Compared with oral anticoagulant (OAC)-experienced patients, OAC-naïve patients received the same benefit in decreased bleeding risk with asundexian vs. apixaban but they were also less likely to experience the increased risk of stroke or systemic embolism with asundexian observed in OAC-experienced patients, according to a subgroup analysis of the OCEANIC-AF trial published March 26 in JAMA Cardiology.
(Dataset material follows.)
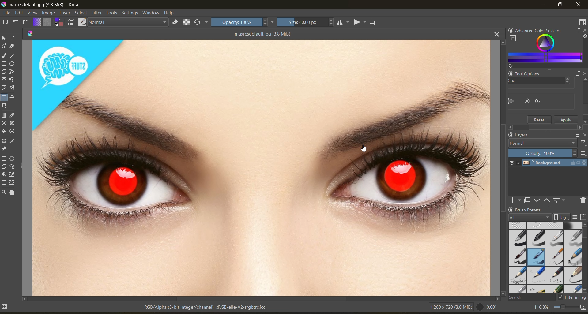  I want to click on wrap around mode, so click(376, 22).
The OCEANIC-AF trial randomized patients to either the novel factor XIa inhibitor asundexian 50 mg once daily or apixaban 5 mg or 2.5 mg twice daily. The trial was terminated early because asundexian was found to be less effective than apixaban.

In this prespecified subanalysis, 2,493 patients were categorized as OAC-naïve, with less than six weeks of prior OAC use, (mean age 72.6 years, 59% men; 76% White, 22% Asian) and 12,317 patients were OAC-experienced (mean age 74.2 years; 66.1% men; 69% White, 28% Asian). OAC-naïve patients tended to be younger, White, female and have fewer comorbidities. They also tended to have more first-diagnosed or paroxysmal atrial fibrillation (AFib) compared with the OAC-experienced group, who tended to have more long-standing persistent or permanent AFib.

Among OAC-experienced patients, the most common OACs used within 30 days before randomization were apixaban, rivaroxaban, edoxaban, vitamin K antagonists and dabigatran.

Results showed that the difference in bleeding rates, the main safety outcome, was similar between the two groups (0.2% vs. 1.0% in asundexian vs. apixaban for OAC-naïve; 0.2% vs. 0.7% for OAC-experienced).

However, OAC-naïve patients had a smaller difference in rates of stroke or systemic embolism, the primary endpoint, between asundexian and apixaban (hazard ratio [HR], 1.42) compared with OAC-experienced (HR, 4.66).

Among OAC-naïve patients, 0.8% experienced an event on asundexian vs. 0.6% on apixaban, while 1.4% vs. 0.3% OAC-experienced patients experienced events on the two medications, respectively. Among OAC-experienced patients, the increase in events with asundexian appeared within the first few weeks of treatment.

John H. Alexander, MD, MHS, et al., suggest that differences in demographics between OAC-naïve and OAC-experienced patients may have influenced outcomes. Also, they write that "there may be an effect of transitioning from a factor Xa to a factor XIa inhibitor, which inhibits coagulation further upstream and only via the intrinsic pathway. This effect could also potentially be exacerbated by a factor XIa inhibitor dose that provides incomplete factor XI inhibition."

Alexander, et al., write these findings are "clinically important differences" and that "these results suggest that patients with limited prior exposure to OACs may provide an important population for the evaluation of factor XI/XIa inhibitors as a new class of anticoagulants."